§ **DESCRIPTION OF THE TASK**:
Only the lines from the one that contains "Given: Go to next photo with arrow" through the last line of the data below should be duplicated, exactly and without pictures.

§ **RECORDS**:
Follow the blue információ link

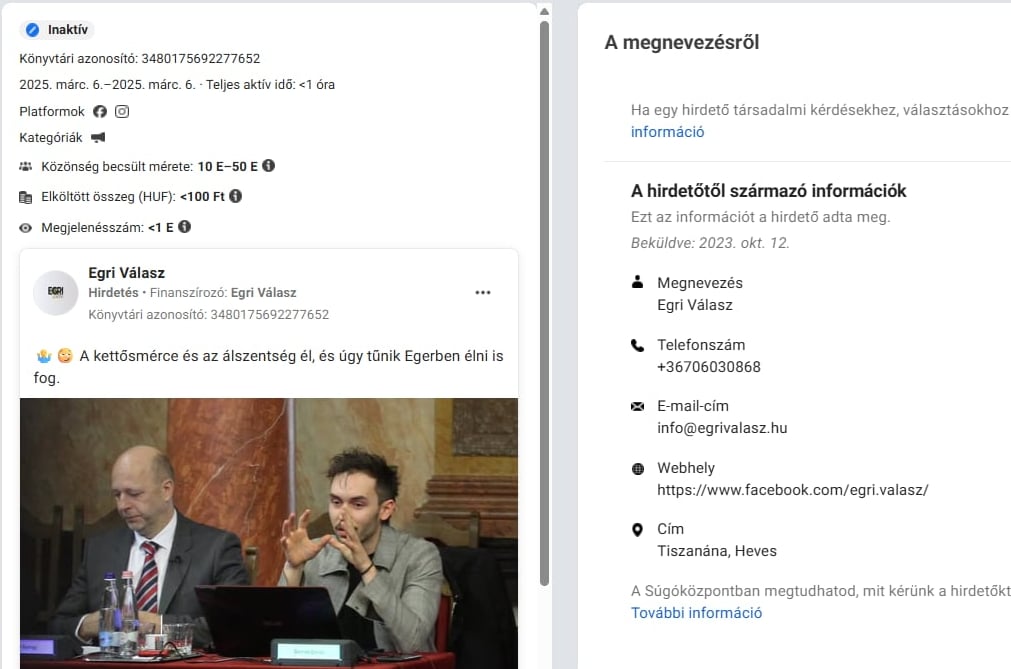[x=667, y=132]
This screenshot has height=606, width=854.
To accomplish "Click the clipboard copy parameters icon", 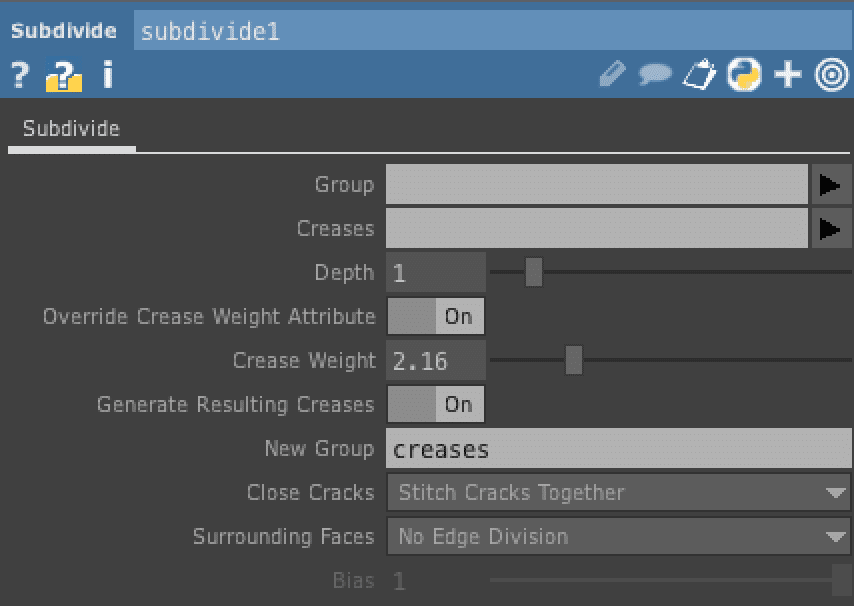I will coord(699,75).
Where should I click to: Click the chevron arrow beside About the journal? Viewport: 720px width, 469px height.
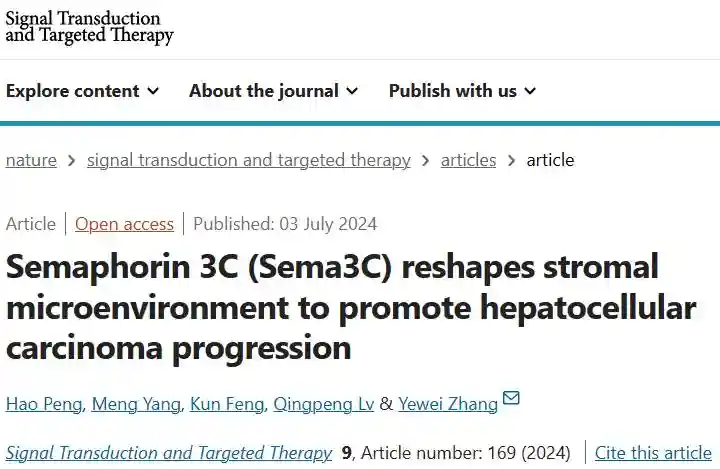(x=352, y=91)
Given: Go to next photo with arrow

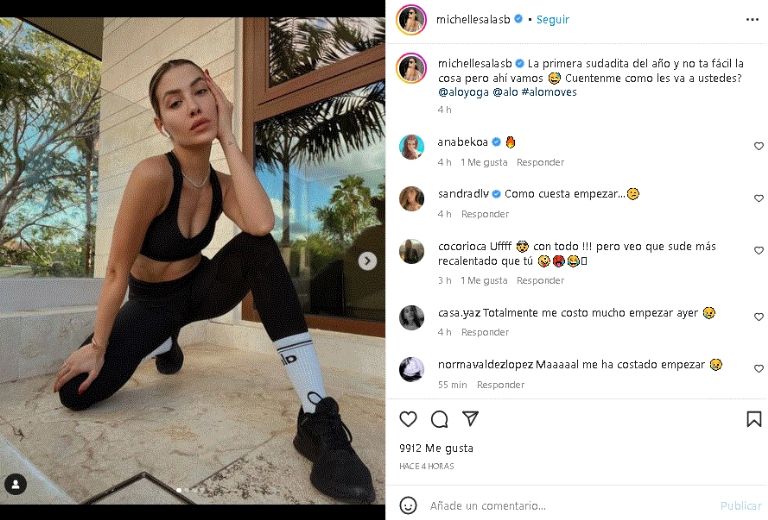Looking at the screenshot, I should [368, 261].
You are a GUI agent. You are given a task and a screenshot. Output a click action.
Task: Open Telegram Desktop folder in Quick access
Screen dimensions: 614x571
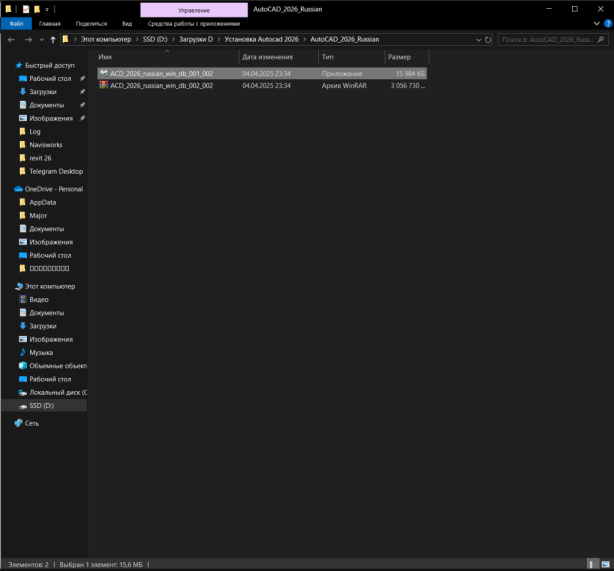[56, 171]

§ **OUTPUT FOR THIS TASK**:
Given: Go to next photo with arrow

Looking at the screenshot, I should [368, 261].
You are a GUI agent. You are given a task and a screenshot. Output a click action.
Task: Open Telegram Desktop folder in Quick access
Screen dimensions: 614x571
[56, 171]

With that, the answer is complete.